È stato rimproverato all’Internazionale di Moratti di essere troppo internazionale: la finale di Coppa Campioni (Cempions liiig!) è stata giocata senza un solo italiano in squadra. C’erano brasiliani, argentini, un camerunense, un olandese, un rumeno, un macedone. Una macedonia, con la minuscola, senza italiani. Eppure, questi mercenari strapagati hanno rivelato, con la volontà e l’impegno, un senso di appartenenza formidabile alla bandiera nerazzurra: è stata la risposta sul campo al localismo identitario della Lega che sicuramente avrebbe preferito una squadra di soli padani provenienti da Lissone e dintorni. Il paradosso è che dei due italiani convocati, Balotelli, detto SuperMario, è quello che qualche settimana fa ha buttato platealmente per terra la maglia nerazzurra con il risultato di essere emarginato dai compagni (e forse preso anche a calci nel sedere da qualcuno). SuperMario è l’opposto di Milito, uno che si sbatte per novanta minuti senza dire una parola, segna sempre e non la mette giù dura, uno che ha la faccia da attore di Scorsese, un po’ Rocky-Stallone un po’ taxi driver. Balotelli, viceversa, ha un talento calcistico naturale che si capovolge in un talento naturale nel far uscire dai gangheri chiunque, specie quando passeggia in campo come fosse all’oratorio per accendersi poi improvvisamente. Bisogna ammettere che gli irritanti nel calcio sono diversi e che solo a lui, nero, i tifosi avversari urlano frasi imbecilli: e chi dice che questo non è razzismo è in malafede. Se SuperMario non rivelasse qua e là una tentazione autodistruttiva, la sua sarebbe una favola con tutte le costanti di Propp: nero, povero e bello, da bambino malato viene abbandonato dai genitori cattivi, poi viene raccolto da un papà e da una mamma adottivi che gli vogliono molto bene, fatica a crescere ma raggiunge l’empireo del calcio e a 18 anni diventa un campione ricchissimo e capriccioso. Sarebbe bello vederlo ridere più spesso come avviene alla fine delle favole, dove vissero tutti felici e contenti. """""""""""""""""""""

1 commento:

  1. Muo è un grande!
    Inizialmente l'ho considerato anche io uno sbruffone e antipatico: poi col tempo l'ho rivalutato, decisamente! Un "vero" leader: ha fatto di un "insieme" di grandi calciatori una vera "squadra".

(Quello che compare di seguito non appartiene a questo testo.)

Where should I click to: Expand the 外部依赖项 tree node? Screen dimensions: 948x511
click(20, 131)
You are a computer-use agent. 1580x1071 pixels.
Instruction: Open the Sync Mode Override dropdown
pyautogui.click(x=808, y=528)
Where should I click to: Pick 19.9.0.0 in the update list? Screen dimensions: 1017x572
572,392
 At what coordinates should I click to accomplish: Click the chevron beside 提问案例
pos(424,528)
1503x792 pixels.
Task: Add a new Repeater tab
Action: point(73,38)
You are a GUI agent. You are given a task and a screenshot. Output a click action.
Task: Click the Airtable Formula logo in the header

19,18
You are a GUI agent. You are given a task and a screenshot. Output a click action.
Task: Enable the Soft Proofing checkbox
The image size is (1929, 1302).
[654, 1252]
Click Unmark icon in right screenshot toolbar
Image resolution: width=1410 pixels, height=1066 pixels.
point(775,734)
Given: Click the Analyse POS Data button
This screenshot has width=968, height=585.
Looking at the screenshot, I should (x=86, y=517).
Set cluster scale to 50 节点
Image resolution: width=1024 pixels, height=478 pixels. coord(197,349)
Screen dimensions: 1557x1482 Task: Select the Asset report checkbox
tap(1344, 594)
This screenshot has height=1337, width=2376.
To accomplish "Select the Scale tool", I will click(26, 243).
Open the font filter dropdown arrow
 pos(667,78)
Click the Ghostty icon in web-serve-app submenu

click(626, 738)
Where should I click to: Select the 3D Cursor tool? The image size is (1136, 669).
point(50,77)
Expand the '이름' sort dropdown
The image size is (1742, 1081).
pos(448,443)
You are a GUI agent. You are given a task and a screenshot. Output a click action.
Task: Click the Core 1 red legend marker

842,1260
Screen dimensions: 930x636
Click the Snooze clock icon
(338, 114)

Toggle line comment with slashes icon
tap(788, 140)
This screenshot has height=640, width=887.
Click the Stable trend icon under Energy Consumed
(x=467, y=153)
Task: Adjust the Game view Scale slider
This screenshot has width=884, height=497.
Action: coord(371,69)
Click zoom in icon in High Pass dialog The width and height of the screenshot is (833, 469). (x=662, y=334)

    Con Berlusconi è accaduto esattamente il contrario: al'inizio mi sembrava il Salvatore della Patria (l'ho anche votato alle prime elezioni). Oggi invece, dire che lo "odio" è eccessivo ma mi sta decisamente antipatico: non riesco neanche ad ascoltarlo per più di 5 minuti! Ma sono sempre convinto che è quello che la grande maggioranza degli italiani si merita, dal quale è degnamente rappresentata.